Les parties ont été avisées que le prononcé public de la décision aurait lieu par mise à disposition au greffe le 21 Mars 2013.
ARRÊT
Contradictoire,
Prononcé par mise à disposition au greffe le 21 Mars 2013.
Signé par Monsieur Michel VANNIER, Président et Mme Nadège LAVIGNASSE, greffier auquel la minute de la décision a été remise par le magistrat signataire.
Le 4 février 2011, monsieur [Y] a régulièrement interjeté appel du jugement rendu par le conseil des prud'hommes de Marseille le 21 janvier 2011qui l'a débtouté de ses demandes à l'encontre du Grand conseil de la mutualité.
***
Monsieur [Y] a été embauché en qualité de médecin vacataire gynécologue le 1er septembre 1977 par l'Union des mutuelles des travailleurs (UMT), laquelle a été absorbée par le Grand conseil de la mutualité.
Les contrats de travail des salariés de l'UMT ont été transférés au Grand conseil de la mutualité à compter du 1°janvier 2003.
Par jugement du 9 novembre 2011, le tribunal de grande instance de Marseille a ouvert une procédure de redressement judiciaire à l'égard du Grand conseil de la mutualit et désigné Maître [K] en qualité de mandataire judiciaire ainsi que Maître [J] en qualité d'administrateur judiciaire.
***
Monsieur [Y] expose que l'UMT n' appliquait pas le même régime de cotisation pour la retraite complémentaire aux médecins vacataires et aux médecins dits exclusifs.
A la suite de l'absorption de l'UMT par le Grand conseil de la mutualité, ce dernier a harmonisé les régimes de retraites de ces salariés, à compter du 1° janvier 2005.
Monsieur [Y] soutient, pour la période antérieure à cette date, que la différence de traitement des médecins vacataires et des médecins exclusifs, ne reposant pas sur des raisons objectives et vérifiables, constitue une discrimination ou porte atteinte au principe «à travail égal, salaire égal», dés lors que tous les médecins sont liés par un contrat de travail au Grand conseil de la mutualité, tenus aux mêmes obligations et que toute différence de traitement entre salariés à temps plein et salariés à temps partiel est prohibée.

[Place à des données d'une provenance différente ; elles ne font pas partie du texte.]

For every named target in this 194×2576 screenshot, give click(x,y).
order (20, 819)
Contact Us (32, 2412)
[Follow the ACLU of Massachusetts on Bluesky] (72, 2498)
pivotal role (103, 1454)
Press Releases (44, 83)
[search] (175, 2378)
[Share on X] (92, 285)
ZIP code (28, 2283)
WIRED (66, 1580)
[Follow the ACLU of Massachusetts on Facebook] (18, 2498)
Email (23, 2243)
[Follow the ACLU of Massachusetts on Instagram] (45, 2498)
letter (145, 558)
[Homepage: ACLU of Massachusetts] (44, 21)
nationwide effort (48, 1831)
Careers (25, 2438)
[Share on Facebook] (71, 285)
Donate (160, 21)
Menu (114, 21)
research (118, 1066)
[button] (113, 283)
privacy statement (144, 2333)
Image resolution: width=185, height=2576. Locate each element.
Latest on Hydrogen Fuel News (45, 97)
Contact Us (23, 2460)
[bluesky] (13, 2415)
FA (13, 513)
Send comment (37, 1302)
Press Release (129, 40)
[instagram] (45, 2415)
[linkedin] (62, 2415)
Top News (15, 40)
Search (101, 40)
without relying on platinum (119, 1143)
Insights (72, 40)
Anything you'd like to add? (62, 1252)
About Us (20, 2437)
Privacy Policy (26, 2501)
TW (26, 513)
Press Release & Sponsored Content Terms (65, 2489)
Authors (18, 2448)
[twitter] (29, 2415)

Il évalue le préjudice qu'il a subi en prenant pour base de calcul un départ à la retraite à 65 ans, l'espérance de vie résultant des données de l'INSEE et le taux de cotisation appliqué par l'UMT aux médecins exclusifs. Il chiffre ainsi son préjudice à la somme de 10.442,61 euros.
Il sollicite enfin la somme de 1500 euros sur le fondement de l'article 700 du code de procédure civile.

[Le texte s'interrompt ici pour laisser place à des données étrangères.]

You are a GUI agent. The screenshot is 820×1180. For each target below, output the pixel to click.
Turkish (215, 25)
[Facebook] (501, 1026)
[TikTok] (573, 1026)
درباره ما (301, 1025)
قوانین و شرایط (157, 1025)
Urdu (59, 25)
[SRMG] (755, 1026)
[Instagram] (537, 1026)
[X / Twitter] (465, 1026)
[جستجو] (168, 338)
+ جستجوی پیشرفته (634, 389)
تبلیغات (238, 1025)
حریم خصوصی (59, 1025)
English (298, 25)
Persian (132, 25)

Le Grand conseil de la mutualité expose que lors de la création des centres de santé de l'UMT, des médecins généralistes ont été embauchés à titre exclusif en qualité de salariés et des médecins spécialistes venaient ponctuellement dans les centres effectuer des vacations rémunérées sous forme d'honoraires.
En 1976, l'URSSAF a imposé à l'UMT d'affilier les médecins vacataires au régime général de la sécurité sociale.
L'UMT et les médecins vacataires sont alors convenus d'une affiliation, pour le régime de retraite complémentaire, à une catégorie particulière, la catégorie 82, afin de minorer le montant des cotisations, les médecins vacataires exerçant à titre principal un activité de médecine libérale et cotisant à ce titre auprès de la caisse de retraite des médecins de France.
Il indique que les médecins vacataires étaient parfaitement informés de cette situation, puisqu'ils recevaient annuellement les relevés de points de retraite se référant à la catégorie 82.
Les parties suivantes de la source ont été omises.